→ Page extract:

________________________________________

What’s on your Thanksgiving shopping list? Most likely there’s turkey, potatoes, butter, cranberries, brussels sprouts and other traditional necessities. And maybe there's one item that’s not like the others—something unusual that makes your Thanksgiving meal unique. Here, star chefs share the strangest things you’ll find on their Thanksgiving grocery lists.

By Justine Sterling
Updated May 23, 2017
Credit: Photo © Michael Turek

1. Caviar
“I serve caviar with matzoh. I swear by it,” says Alex Stupak of NYC’s Empellon empire. “It gets weirder when you consider that I’m not Jewish—half my family is Mexican and the other half are New Englanders.”

2. Flour Tortillas and Txiperones (Baby Squid)
“My favorite Friday leftovers snack is a turkey quesadilla with stuffing and cranberry sauce,” says Jamie Bissonnette of Toro in Boston and NYC. “And canned txiperones in their ink are always the best in stuffing.”

3. Boccalone Iberico Lardo and Red Boat Fish Sauce
“I like to serve the lardo with persimmons, walnuts and spicy arugula as a composed salad,” says Chris Cosentino of San Francisco’s Cockscomb. “One year we even wrapped the turkey breast in lardo when we roasted the turkey. The skin was so crisp and the breast was so moist. I use the fish sauce in my oyster sausage stuffing as well as on roasted kabocha squash. It gives both dishes a kick of extra flavor without the guests knowing it’s there. It’s my secret weapon.”

4. Umami Paste and Plastic Sous Vide Bags
“I add umami paste or Maggi Seasoning to gravy,” says Top Chef alum Richard Blais. “And I’m obnoxious enough that I usually cook two birds and sous vide one. I sous vide the legs and breasts at different temperatures, then sear or fry them to finish.”

________________________________________

→ Provided records:

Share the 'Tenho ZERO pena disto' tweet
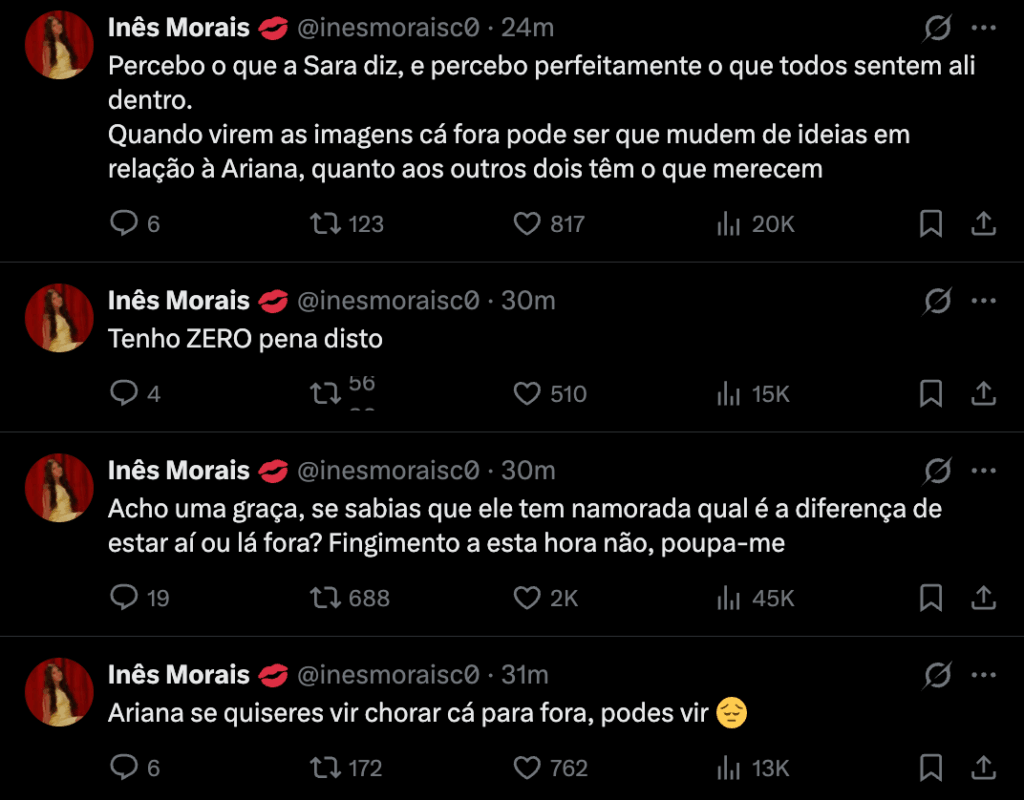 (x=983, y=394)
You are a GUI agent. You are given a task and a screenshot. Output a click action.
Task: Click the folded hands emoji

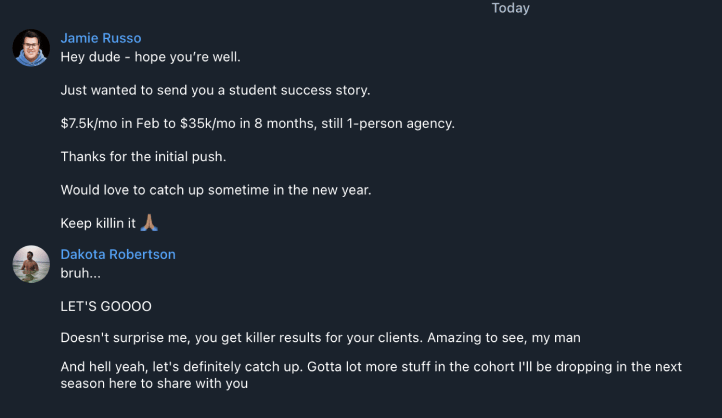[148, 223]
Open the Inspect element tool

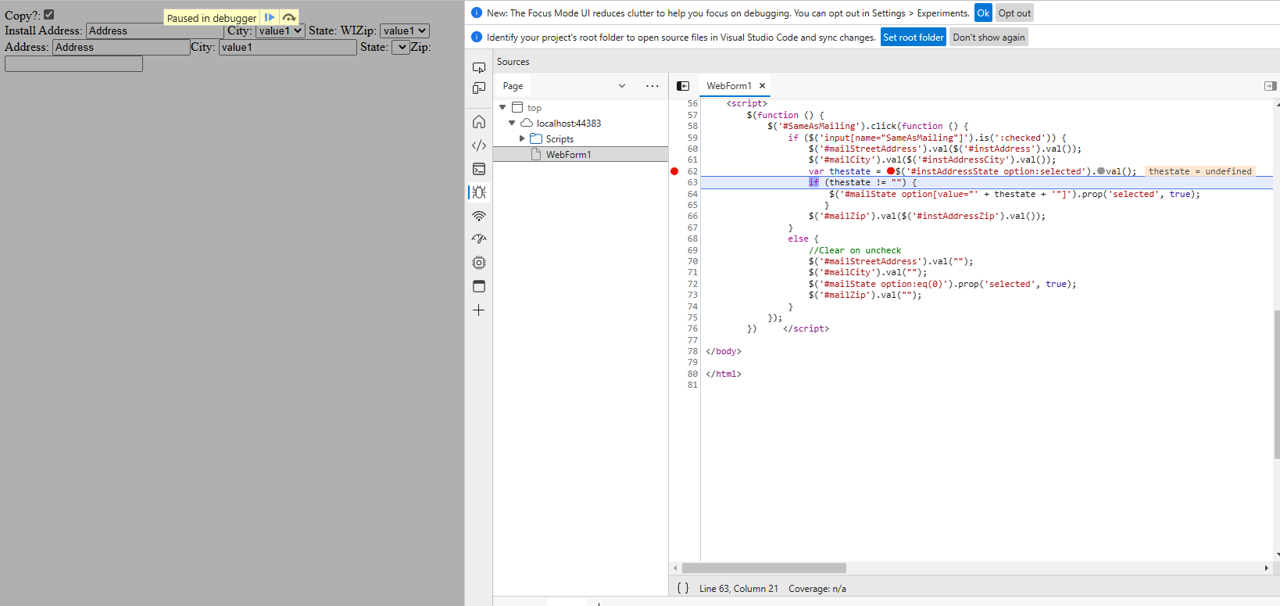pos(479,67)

________________________________________

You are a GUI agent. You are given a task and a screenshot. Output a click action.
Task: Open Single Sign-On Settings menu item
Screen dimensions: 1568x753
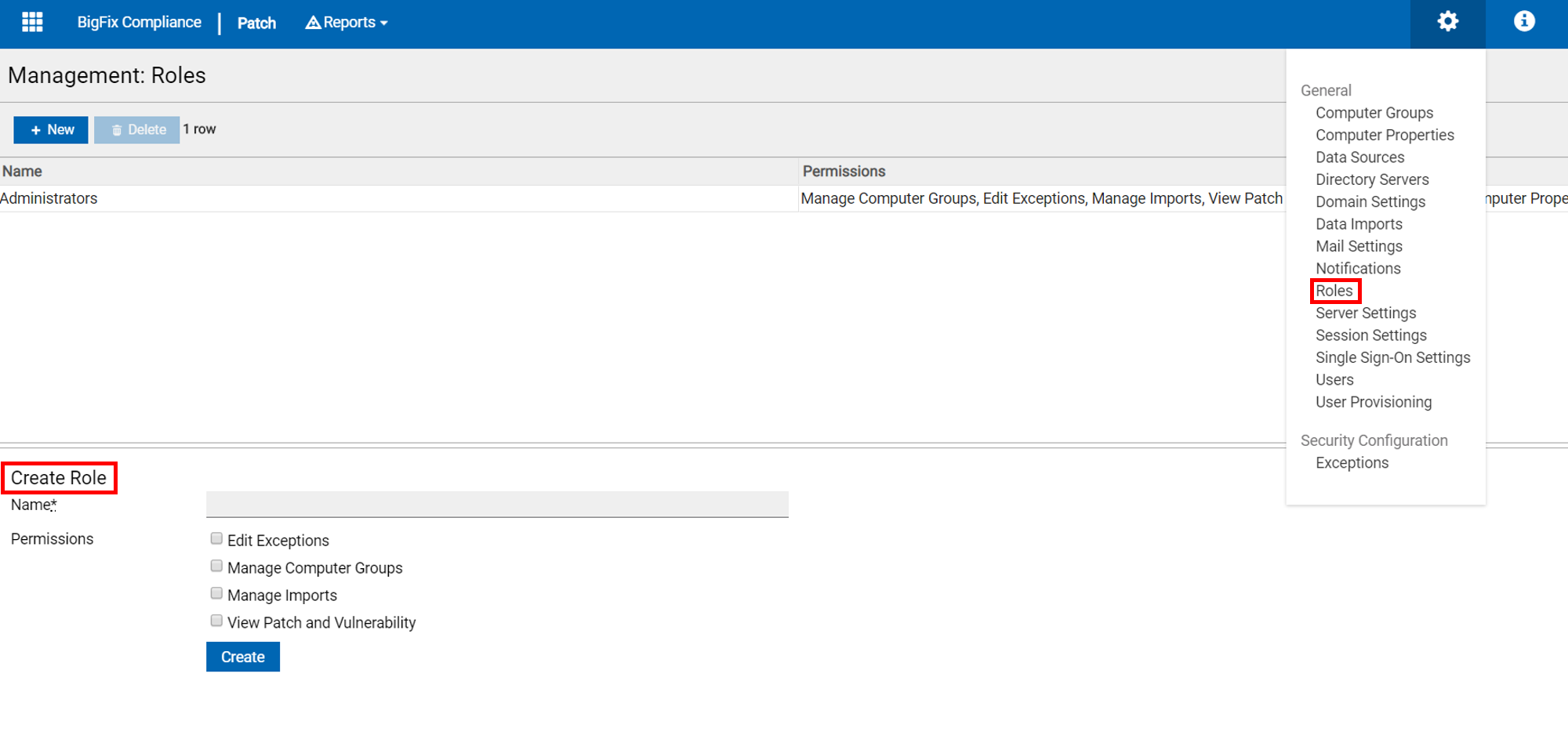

________________________________________

→ Problems to work on:
**a.** Print the passage from the Thanksgiving chefs article between "What’s on your" and "Txiperones (Baby Squid)", inclusive.
**b.** Answer these questions using the Thanksgiving chefs article:
(i) What does Alex Stupak serve caviar with?
(ii) On which two dishes does Chris Cosentino use the fish sauce?
(iii) What does Richard Blais add to gravy?
**c.** Name every chef quoted in the Thanksgiving chefs article.

→ Solutions to the tasks:
**a.**
What’s on your Thanksgiving shopping list? Most likely there’s turkey, potatoes, butter, cranberries, brussels sprouts and other traditional necessities. And maybe there's one item that’s not like the others—something unusual that makes your Thanksgiving meal unique. Here, star chefs share the strangest things you’ll find on their Thanksgiving grocery lists.

By Justine Sterling
Updated May 23, 2017
Credit: Photo © Michael Turek

1. Caviar
“I serve caviar with matzoh. I swear by it,” says Alex Stupak of NYC’s Empellon empire. “It gets weirder when you consider that I’m not Jewish—half my family is Mexican and the other half are New Englanders.”

2. Flour Tortillas and Txiperones (Baby Squid)

**b.**
(i) Matzoh.
(ii) His oyster sausage stuffing and roasted kabocha squash.
(iii) Umami paste or Maggi Seasoning.

**c.**
Alex Stupak
Jamie Bissonnette
Chris Cosentino
Richard Blais